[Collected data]
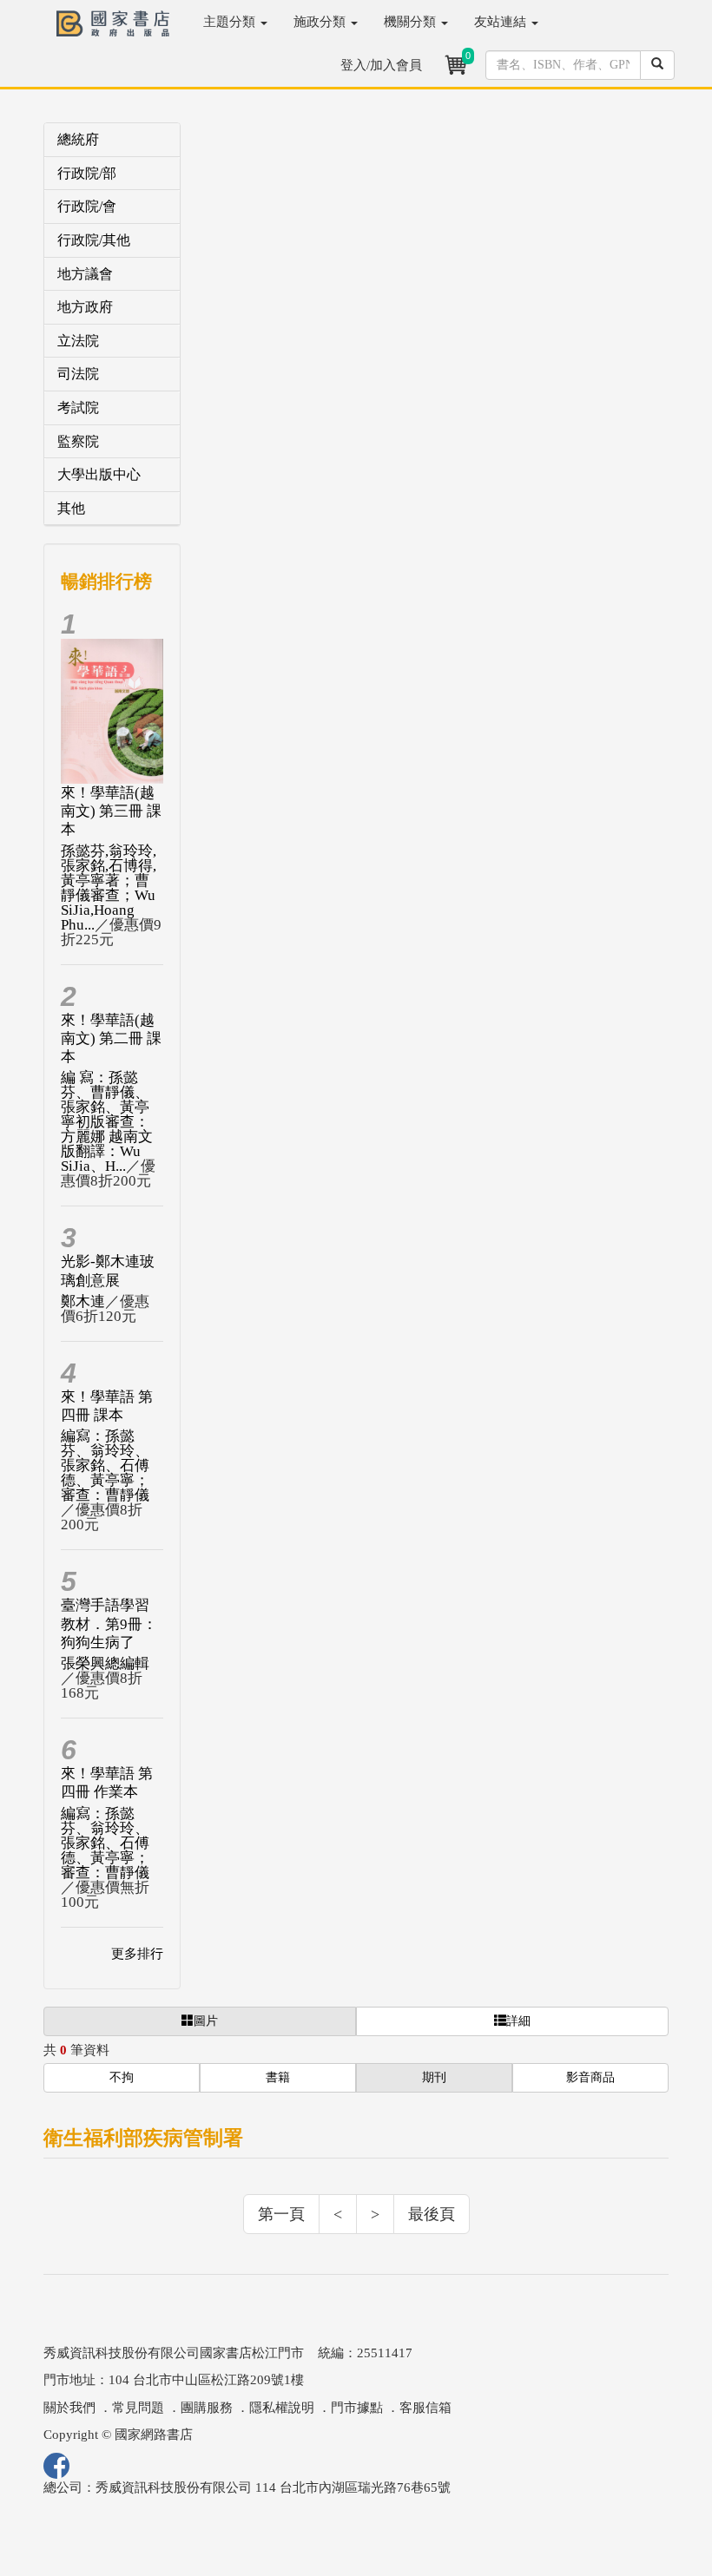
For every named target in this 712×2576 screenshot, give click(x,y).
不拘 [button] (121, 2077)
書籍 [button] (278, 2077)
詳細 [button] (518, 2020)
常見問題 (138, 2408)
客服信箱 (425, 2408)
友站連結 (502, 22)
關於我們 (69, 2408)
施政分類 (321, 22)
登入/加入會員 (381, 65)
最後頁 (431, 2214)
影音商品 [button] (590, 2077)
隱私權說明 (281, 2408)
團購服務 (207, 2408)
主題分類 (231, 22)
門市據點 (357, 2408)
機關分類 (411, 22)
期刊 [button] (434, 2077)
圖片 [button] (206, 2020)
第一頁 (281, 2214)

▸ Exercise aim:
Write out every entry exactly. Pictures do not belong in the copy.

▸ Expected answer:
For every named target in this 712×2576 screenshot, give click(x,y).
不拘 [button] (121, 2077)
書籍 [button] (278, 2077)
詳細 [button] (518, 2020)
常見問題 (138, 2408)
客服信箱 (425, 2408)
友站連結 (502, 22)
關於我們 (69, 2408)
施政分類 (321, 22)
登入/加入會員 (381, 65)
最後頁 (431, 2214)
影音商品 [button] (590, 2077)
隱私權說明 (281, 2408)
團購服務 (207, 2408)
主題分類 (231, 22)
門市據點 (357, 2408)
機關分類 (411, 22)
期刊 [button] (434, 2077)
圖片 [button] (206, 2020)
第一頁 (281, 2214)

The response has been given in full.